What Is Running Cadence?
Want to run faster and decrease your chances of injury? Then you’ll want to improve your running cadence
If you’ve been running for any significant length of time you've likely encountered the term ‘running cadence’, and if you have, you may well be looking to increase yours.
But what is it, and why does it matter?
Why does cadence matter?
Simply put, running cadence is the amount of times your feet touch the ground as you run. Increasing your cadence can:
A) Help you run faster
Fast runners often have a high cadence rate says Nikki Reiter, a biomechanist and coach at the Run S.M.A.R.T Project. "By shortening your stride length and increasing your cadence, you force yourself to take smaller steps, with your foot landing directly underneath you," she says.
"This minimises up/down movement and translates that energy into forward momentum. Once you have your stride rate sorted, you can gradually increase your stride length to gain more speed."
So: take shorter strides at a faster tempo, then slowly, over time, widen your strides while keeping the same tempo.
B) Reduce the risk of injury
"Typically, the less rapid your cadence, the more susceptible you are to injury because of the slow, heavy force and impact that happens with each foot fall," explains William Gates, founder of IronWill Running. “What's more, when your cadence is less rapid, you're more likely to overextend your leg out in front of your body, which means it's absorbing a whole lot of force with each step."
The less rapid your cadence, the more susceptible you are to injury
A recent study Japanese study showed that when runners adopted a step frequency that was around 15% faster than their 'preferred' cadence, the 'joint-loading' on their lower legs significantly decreased – less likelihood of injuries.
How to measure your cadence
On your next run, count the number of times your feet strike the ground in a minute.

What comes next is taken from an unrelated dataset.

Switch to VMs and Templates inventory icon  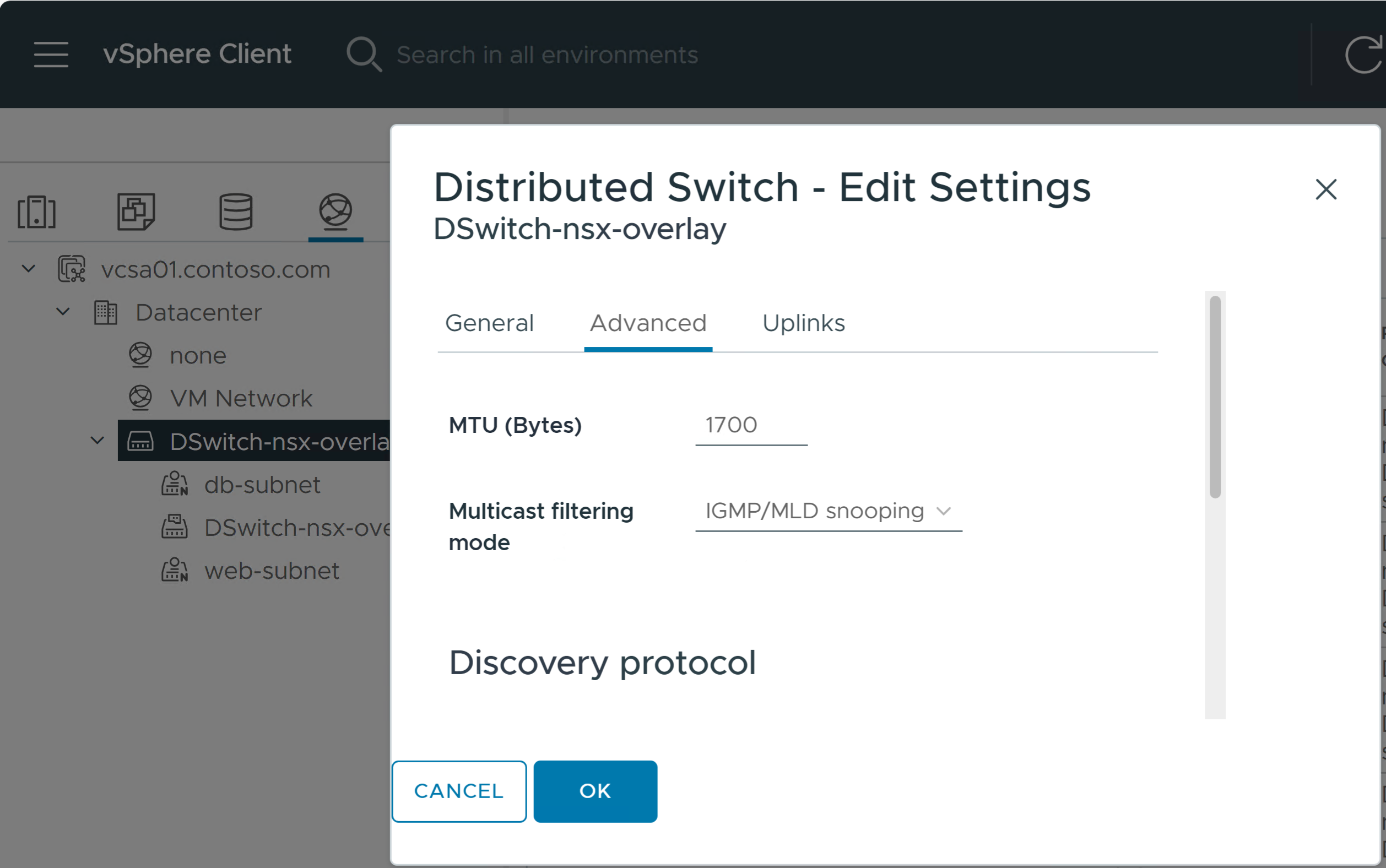[x=136, y=212]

To make it easier, pick either your right or left foot, count the number of times it strikes the ground in 60 seconds, and multiply that by two. This is your training cadence.
Of course, if you want to be all flashy about it there are a number of running watches on the market that’ll accurately tell you your cadence.
What should your running cadence be?
The most common number that crops up when hardcore pavement-pounders talk about running cadence is 180 – as in, you should be taking 180 steps a minute when you run, otherwise you’re 'doing it wrong'. But this isn’t strictly true, and 180 is really only a benchmark for elite athletes.
Every runner has his or her ideal running cadence
The truth is that every runner has his or her ideal running cadence, and there is no magic number that should be aspired to.
How to improve it
“First, establish your baseline cadence for all your training speeds," says William Gates. "By which I mean, work out what your usual cadence is when running at a warm-up pace, an easy pace, a 5k pace, a long-distance pace, a tempo pace.
"On a treadmill, begin at warm-up pace and increase the speed by one minute per mile until you're at the next pace up. As you reach each training pace – easy, marathon, tempo – give yourself a minute or so to adjust to the speed, then count your steps for 30 seconds. Multiply by two, record the number, then accelerate to your next pace.
"You should see that as your speed increases, your cadence increases. You can also do this on a running track using intervals of 800 to 1,200 meters."
The easiest way to quicken your cadence is to run with a metronome
The easiest way to quicken your cadence is to run with a metronome (yes, there’s an app for that). You can also use sites like JogTunes to find music with beats that match your desired cadence turnover. Technology, ay!